I discovered these delightful, smart, funny, immersive books at the perfect time. Not only was the world a scary place and my own life full of stresses (the usual trigger for a Chalet School reread) but, more pleasantly, I was about to go on holiday. The kind of holiday which would involve a lot of lying on a sunbed reading. I had got to book 6, when my kindle flashed up a message: You have read 6 of 15 books. Do you want to buy the others?




Well, yes, I did. And all week, as soon as one murder was solved, there was the next one waiting for me. I didn’t have to think, what am I going to read? I didn’t have to worry that I wouldn’t like it. And if the first chapter seemed to be about a random, unappealing character, I knew I need not fear – soon Ruth and Nelson would be on the scene, and all would be right with the world. At least with the fictional world.

I avoid Covid books but I loved The Locked Room, book 14 in the series, because by then I knew and cared for the characters so much that I wanted to see how they coped in lockdown. 

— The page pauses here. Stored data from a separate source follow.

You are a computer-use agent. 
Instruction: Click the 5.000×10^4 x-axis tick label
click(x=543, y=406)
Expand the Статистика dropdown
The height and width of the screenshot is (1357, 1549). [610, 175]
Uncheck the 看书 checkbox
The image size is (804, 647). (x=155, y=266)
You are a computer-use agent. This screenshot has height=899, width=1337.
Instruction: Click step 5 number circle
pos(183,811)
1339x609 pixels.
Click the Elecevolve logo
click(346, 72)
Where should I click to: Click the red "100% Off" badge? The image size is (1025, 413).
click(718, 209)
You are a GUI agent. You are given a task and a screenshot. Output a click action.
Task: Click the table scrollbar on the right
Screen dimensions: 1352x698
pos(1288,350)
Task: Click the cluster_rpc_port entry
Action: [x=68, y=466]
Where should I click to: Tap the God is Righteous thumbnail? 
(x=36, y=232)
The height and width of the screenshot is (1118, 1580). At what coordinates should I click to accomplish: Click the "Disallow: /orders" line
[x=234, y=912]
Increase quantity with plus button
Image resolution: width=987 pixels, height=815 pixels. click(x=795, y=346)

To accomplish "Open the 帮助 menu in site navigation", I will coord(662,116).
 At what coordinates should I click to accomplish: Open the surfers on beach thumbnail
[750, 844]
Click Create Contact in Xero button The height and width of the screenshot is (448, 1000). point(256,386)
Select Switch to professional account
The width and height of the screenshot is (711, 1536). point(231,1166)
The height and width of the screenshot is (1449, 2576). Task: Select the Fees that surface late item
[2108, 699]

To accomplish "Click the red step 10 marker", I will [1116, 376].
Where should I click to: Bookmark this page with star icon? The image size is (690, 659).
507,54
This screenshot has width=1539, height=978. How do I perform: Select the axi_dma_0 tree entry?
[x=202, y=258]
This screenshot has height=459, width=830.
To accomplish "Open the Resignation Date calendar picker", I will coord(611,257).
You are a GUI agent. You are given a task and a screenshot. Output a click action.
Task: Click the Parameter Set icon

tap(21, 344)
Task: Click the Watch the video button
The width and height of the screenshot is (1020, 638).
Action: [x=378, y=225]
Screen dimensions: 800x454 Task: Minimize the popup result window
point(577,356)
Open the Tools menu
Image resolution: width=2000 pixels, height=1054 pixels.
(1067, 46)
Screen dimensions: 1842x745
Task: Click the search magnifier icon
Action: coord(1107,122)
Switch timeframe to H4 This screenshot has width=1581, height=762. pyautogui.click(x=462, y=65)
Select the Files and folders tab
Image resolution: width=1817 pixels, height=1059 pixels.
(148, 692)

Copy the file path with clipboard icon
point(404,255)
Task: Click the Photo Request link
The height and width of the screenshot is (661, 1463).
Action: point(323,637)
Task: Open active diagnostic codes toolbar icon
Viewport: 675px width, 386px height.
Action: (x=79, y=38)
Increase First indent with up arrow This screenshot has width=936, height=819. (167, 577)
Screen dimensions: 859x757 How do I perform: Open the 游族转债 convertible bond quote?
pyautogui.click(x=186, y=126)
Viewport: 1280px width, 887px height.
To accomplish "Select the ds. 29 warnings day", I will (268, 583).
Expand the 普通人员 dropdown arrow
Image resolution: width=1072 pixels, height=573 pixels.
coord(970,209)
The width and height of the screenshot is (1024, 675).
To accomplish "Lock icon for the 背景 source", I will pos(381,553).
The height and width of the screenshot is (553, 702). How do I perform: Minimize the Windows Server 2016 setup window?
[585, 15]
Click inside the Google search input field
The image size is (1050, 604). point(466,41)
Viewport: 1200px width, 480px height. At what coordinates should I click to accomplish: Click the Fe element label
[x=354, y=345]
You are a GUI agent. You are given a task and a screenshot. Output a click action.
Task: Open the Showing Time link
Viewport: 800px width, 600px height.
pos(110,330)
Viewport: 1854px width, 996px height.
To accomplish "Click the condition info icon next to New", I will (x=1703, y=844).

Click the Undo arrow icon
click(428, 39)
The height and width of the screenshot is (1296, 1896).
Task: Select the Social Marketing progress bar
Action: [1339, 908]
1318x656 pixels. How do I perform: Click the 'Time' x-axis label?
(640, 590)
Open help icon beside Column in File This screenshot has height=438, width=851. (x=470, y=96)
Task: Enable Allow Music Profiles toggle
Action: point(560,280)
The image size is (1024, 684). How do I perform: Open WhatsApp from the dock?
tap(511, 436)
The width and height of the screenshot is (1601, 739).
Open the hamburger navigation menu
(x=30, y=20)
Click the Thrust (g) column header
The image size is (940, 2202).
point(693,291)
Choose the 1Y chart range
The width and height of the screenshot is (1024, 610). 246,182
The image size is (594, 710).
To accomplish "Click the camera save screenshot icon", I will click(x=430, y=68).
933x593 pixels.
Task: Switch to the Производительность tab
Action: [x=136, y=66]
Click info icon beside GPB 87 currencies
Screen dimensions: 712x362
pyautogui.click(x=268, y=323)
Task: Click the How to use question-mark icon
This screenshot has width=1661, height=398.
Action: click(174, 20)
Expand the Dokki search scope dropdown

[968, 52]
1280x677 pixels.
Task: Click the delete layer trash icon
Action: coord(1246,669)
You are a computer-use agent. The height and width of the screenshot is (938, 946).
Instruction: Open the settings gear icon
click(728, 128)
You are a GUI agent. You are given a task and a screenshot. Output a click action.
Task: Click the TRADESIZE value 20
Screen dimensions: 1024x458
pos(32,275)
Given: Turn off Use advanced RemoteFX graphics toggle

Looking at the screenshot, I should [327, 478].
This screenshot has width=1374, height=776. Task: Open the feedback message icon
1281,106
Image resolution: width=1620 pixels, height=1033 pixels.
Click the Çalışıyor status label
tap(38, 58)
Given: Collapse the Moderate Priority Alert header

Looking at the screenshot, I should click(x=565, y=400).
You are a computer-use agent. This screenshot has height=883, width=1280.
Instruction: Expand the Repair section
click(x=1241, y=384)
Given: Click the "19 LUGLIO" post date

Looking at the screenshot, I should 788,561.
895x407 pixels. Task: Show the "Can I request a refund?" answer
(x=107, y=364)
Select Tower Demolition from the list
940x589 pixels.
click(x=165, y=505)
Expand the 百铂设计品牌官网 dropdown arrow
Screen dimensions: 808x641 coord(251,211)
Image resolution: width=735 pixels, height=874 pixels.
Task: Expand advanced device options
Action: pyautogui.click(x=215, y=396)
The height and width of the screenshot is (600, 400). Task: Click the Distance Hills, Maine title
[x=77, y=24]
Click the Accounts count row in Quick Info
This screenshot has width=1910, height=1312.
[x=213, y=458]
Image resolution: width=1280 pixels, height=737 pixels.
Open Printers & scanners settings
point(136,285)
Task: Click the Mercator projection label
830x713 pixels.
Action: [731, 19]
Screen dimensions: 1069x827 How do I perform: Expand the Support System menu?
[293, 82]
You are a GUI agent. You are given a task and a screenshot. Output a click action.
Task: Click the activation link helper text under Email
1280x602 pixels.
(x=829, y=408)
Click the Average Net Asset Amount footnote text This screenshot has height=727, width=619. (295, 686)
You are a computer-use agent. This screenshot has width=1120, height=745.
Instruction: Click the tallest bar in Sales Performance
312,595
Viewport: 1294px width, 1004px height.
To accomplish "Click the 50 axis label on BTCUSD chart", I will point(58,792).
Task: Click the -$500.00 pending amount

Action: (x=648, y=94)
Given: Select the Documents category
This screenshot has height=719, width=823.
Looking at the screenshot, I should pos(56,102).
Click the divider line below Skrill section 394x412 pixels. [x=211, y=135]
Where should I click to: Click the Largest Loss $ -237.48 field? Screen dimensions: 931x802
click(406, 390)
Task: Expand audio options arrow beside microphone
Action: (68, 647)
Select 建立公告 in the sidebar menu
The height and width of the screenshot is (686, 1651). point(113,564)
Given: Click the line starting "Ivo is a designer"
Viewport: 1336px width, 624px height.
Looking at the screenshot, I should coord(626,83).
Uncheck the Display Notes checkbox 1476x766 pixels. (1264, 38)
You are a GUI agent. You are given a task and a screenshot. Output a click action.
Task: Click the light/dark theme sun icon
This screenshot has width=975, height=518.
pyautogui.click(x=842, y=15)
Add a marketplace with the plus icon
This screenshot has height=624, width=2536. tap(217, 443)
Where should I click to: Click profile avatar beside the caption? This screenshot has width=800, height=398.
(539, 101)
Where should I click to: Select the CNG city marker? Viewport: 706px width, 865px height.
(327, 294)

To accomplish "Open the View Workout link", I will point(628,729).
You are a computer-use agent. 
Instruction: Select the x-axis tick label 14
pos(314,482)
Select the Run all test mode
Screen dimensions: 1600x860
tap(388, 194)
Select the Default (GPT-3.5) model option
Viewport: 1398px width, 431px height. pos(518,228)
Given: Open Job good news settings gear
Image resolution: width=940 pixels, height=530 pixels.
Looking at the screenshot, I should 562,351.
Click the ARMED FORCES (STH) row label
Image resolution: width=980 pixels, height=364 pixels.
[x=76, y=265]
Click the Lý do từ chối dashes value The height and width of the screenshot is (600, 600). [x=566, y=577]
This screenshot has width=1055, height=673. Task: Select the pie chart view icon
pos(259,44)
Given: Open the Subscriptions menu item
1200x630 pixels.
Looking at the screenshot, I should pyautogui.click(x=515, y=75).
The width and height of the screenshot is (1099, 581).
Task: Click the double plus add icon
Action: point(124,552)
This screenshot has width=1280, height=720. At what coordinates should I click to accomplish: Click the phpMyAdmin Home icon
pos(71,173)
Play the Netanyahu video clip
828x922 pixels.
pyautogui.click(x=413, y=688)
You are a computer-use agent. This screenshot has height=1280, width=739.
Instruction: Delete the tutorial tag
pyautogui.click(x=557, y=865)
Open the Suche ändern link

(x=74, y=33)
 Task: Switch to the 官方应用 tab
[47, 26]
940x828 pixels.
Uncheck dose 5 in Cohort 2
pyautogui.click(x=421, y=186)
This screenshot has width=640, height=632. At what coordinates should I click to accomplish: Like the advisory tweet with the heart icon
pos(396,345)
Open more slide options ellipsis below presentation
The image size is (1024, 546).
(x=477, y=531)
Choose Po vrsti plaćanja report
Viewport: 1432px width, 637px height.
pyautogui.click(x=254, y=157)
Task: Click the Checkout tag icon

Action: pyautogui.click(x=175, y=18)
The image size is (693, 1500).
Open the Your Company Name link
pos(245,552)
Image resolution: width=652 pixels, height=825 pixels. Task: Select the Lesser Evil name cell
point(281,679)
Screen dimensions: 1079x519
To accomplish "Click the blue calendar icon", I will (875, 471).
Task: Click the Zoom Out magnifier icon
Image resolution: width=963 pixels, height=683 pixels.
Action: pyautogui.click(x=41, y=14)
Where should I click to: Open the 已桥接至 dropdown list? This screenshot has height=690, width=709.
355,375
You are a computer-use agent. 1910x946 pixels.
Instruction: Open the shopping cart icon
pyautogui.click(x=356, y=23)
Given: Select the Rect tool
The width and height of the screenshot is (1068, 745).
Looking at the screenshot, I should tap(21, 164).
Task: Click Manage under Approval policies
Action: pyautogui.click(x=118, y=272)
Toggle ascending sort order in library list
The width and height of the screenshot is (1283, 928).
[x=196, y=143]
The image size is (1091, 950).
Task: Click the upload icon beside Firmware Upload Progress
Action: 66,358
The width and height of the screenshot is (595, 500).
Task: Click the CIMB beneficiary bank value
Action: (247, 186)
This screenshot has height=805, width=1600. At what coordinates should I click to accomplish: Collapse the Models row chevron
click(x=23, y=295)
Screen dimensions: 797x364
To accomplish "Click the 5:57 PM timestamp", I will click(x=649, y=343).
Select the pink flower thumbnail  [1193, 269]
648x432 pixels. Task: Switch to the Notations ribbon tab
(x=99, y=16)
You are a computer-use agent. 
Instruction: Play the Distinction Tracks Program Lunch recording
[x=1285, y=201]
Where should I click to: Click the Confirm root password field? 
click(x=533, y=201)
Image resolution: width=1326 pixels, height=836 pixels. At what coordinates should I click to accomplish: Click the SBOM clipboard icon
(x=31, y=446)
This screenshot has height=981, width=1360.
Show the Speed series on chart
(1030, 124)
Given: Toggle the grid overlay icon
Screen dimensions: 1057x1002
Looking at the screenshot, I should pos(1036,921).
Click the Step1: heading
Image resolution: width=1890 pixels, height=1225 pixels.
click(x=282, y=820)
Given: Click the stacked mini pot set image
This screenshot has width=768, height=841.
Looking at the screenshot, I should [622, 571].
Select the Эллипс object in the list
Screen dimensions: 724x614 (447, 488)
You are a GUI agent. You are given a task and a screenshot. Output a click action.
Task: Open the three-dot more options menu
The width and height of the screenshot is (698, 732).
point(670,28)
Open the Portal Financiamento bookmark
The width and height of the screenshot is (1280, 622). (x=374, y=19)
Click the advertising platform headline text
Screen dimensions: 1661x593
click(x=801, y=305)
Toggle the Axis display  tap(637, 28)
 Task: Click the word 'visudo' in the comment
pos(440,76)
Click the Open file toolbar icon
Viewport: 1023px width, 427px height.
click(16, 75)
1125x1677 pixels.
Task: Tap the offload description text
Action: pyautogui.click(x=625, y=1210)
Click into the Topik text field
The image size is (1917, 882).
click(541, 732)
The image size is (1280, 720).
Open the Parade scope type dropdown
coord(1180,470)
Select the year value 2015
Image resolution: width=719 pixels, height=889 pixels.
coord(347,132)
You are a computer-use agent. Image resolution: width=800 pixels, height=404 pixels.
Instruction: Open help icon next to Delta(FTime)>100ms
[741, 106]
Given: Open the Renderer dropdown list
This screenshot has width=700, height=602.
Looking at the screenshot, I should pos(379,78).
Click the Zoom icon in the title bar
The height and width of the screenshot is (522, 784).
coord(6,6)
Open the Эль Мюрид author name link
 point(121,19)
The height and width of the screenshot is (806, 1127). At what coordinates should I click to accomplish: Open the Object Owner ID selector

As the series drew to an end, I was bereft, but comforted by the fact that there were seven Brighton mysteries by the same author, set in the fifties and sixties. There’s even a school story series for younger readers. I’m not young, but I’ll be buying that too.




Soon I will have exhausted all those books, and it will be time to look for, and enjoy excellent standalone books again, but for now I am just loving my discovery of a reliably enjoyable author, and the luxury of being able to read my way through her stories in order. 

I know I will feel bereft when I finish, but luckily, in the middle of all this binge-reading, the wonderful Rachel Ward published her most recent Supermarket Mystery, The Missing Heirloom Mystery. So once again I know I can rely on excellent writing, a satisfying mystery, a compellingly-drawn setting and characters who feel like old friends. 




5 comments:

Nick Garlick said...

My favourite series was - he's now sadly no longer with us - the Inspector Banks books by Peter Robinson. Almost all excellent. I was lucky enough to find the first 8 in a second-hand shop and so could read them in order. By which time a new mystery had been published. And then I could read them as a new book appeared each year. I've read them all twice now and hope, before I shuffle off to the Great Bookshelf in the Sky, to enjoy them a third time.

Penny Dolan said...

There's definitely something about a good series, where you know you are going to enjoy living with those characters and in that world for a time. Ideal when travelling or on a break or when you don't want to be troubled by any unknown demands, and welcome the thought of a reasonably safe, if wiser, ending. No wonder, big or small, we love that security - and pity the poor teachers trying to get children to read 'something new'!

Sheena Wilkinson said...

That's a great recommendation. I had sort of fallen out of love with crime fiction, but that's another name I recognise from my stepfather's favourites and he's an Elly Griffiths fan, so Robinson might be one for me to try!

Sheena Wilkinson said...

Absolutely, Penny -- you get something new each time (especially in a mystery series) but combined with the comfort of the familiar. I bet series fiction is having a moment right now because so many of us crave comfort.

Sue Purkiss said...

I first discovered Elly Griffiths some years ago, when we were on holiday in North Norfolk, where the Ruth Galloway books are set. She wasn't so well-known then as she is now, but the books were on sale in a bird observatory, overlooking those very marshes that Ruth loves so much. I bought the first one, and then was hooked - I just love the whole gang, and I think that was what kept me going, rather than the crime solving itself. Can also recommend Louise Penny's Inspector Gamache books, set in Quebec. See my blog, A Fool on a Hill - I've written about other series I've enjoyed there too, particularly earlier on in the blog!